Posta e aceita esta premissa, surge a pergunta: que forças produzem este movimento gradual de elevação¿ São as mesmas forças misteriosas que levaram a evolução até o limiar da consciência¿

Ou são forças que têm outra fonte de origem¿ É do “barro”, do chão e da terra que vêm a energia propulsora humana, ou pode-se admitir a hipótese de outra fonte de energia, colocada no “alto”, cujo poder de atração é responsável pelos estágios ulteriores do desenvolvimento humano¿

Ou encontra-se ela no interior da pessoa humana, constituindo o seu centro psíquico e elemento estrutural superior, como algo análogo ao neocórtex, ou algo semelhante ao interior de um elétron¿

Todas estas perguntas são relevantes e têm a seu favor a presunção de serem em futuro próximo as mais atinentes e sugestivas, capazes de abrir horizontes novos ao estudo da consciência do homem.

Com o cristianismo e a vinda de Cristo à terra, inaugurou-se uma nova fase da história. Os Evangelhos são explícitos quanto a este aspecto da mensagem cristã.

Para alcançar a salvação é preciso nascer de novo, diz Cristo a Nicodemos. É preciso nascer do alto.

O “novo homem” ao qual Cristo se refere, não nasce do sangue e da terra, mas de Deus.

É uma “nova criatura”, a quem cabe, entre outras tarefas, a de libertar o universo inteiro. Sua consciência é essencialmente superior, mais lúcida e penetrante que qualquer outra forma de consciência conhecida dos cientistas.

É ela que põe o homem, “que vive da fé” (como diz Paulo), em contato direto e imediato com a consciência Divina (Logos).

É do alto que irrompe a luz divina, que mostra o caminho da esperança cristã.
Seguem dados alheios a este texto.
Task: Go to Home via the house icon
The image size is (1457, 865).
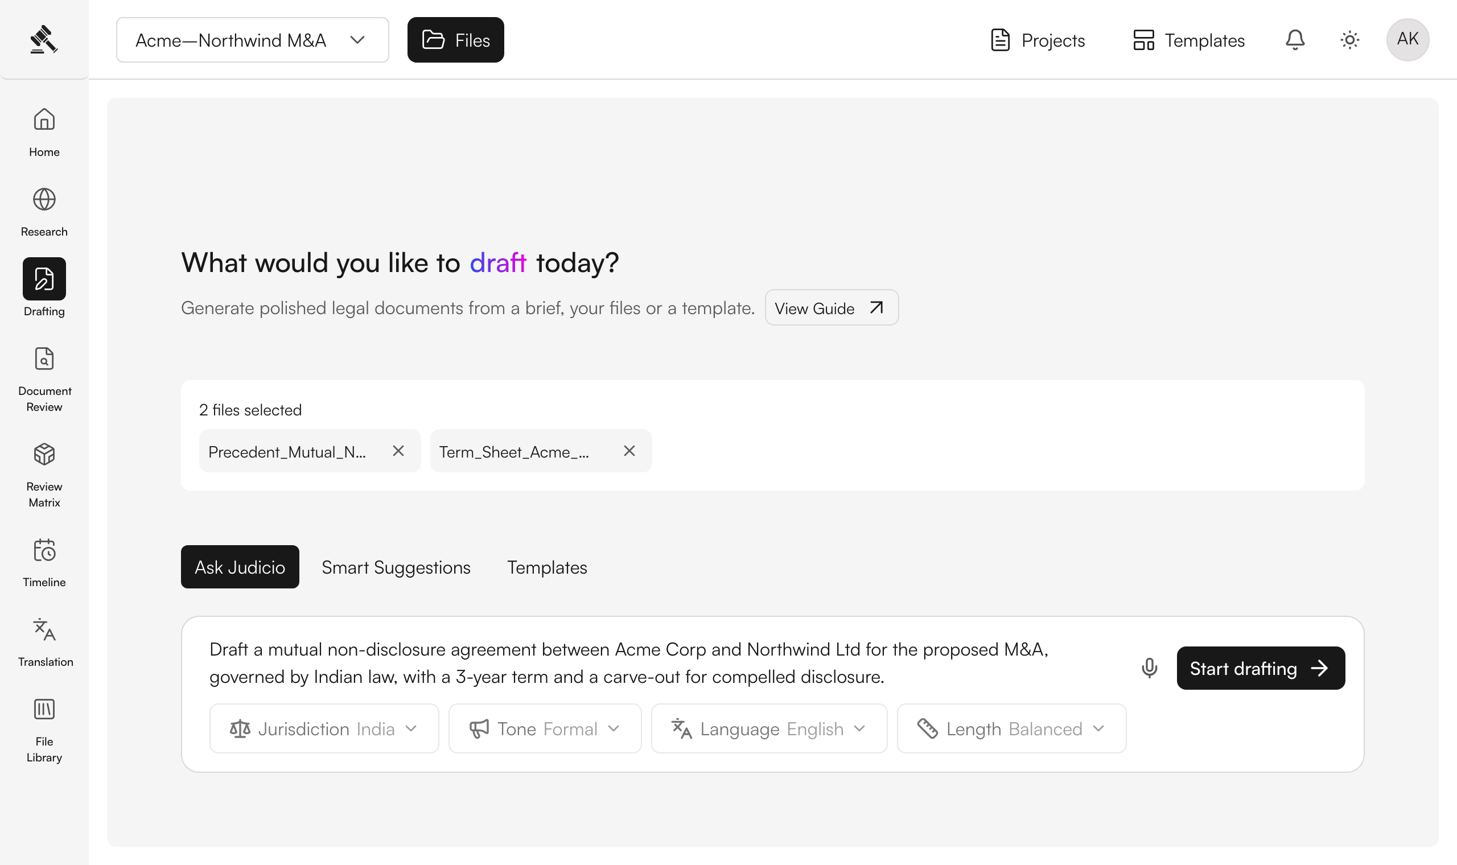Action: coord(44,120)
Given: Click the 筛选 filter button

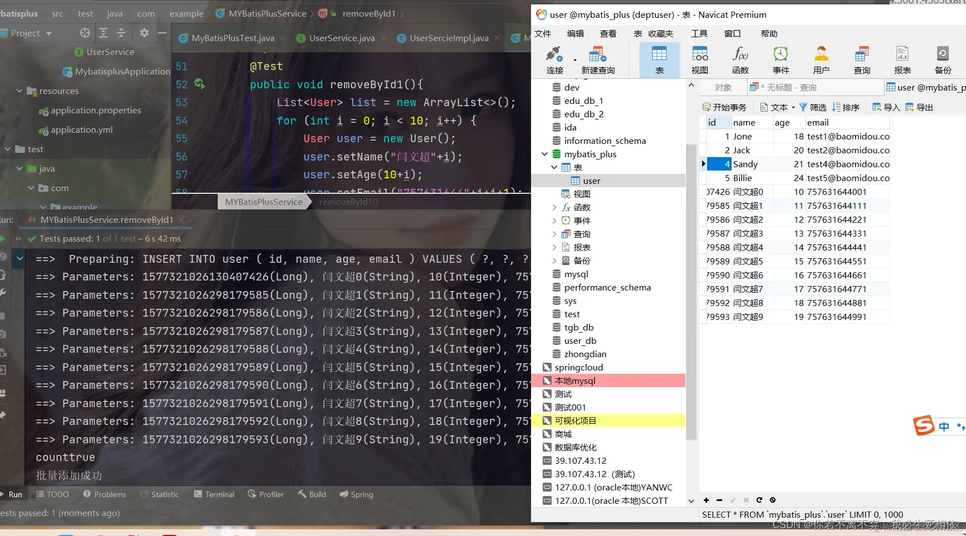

Não é apenas luz que se derrama, mas é força que atrai o espírito para o alto.

Doravante o homem passa a ser arrebatado pelo poder de atração do seu próprio futuro pós-histórico, pela força de atração do “Ponto Ômega” diria Teilhard.

Cristo veio inaugurar uma nova ordem, que afeta profundamente o relacionamento do homem com Deus, com seu semelhante e com o universo inteiro.

Veio (para usar a terminologia de Paulo) substituir a lei pela graça, a obrigação pelo amor.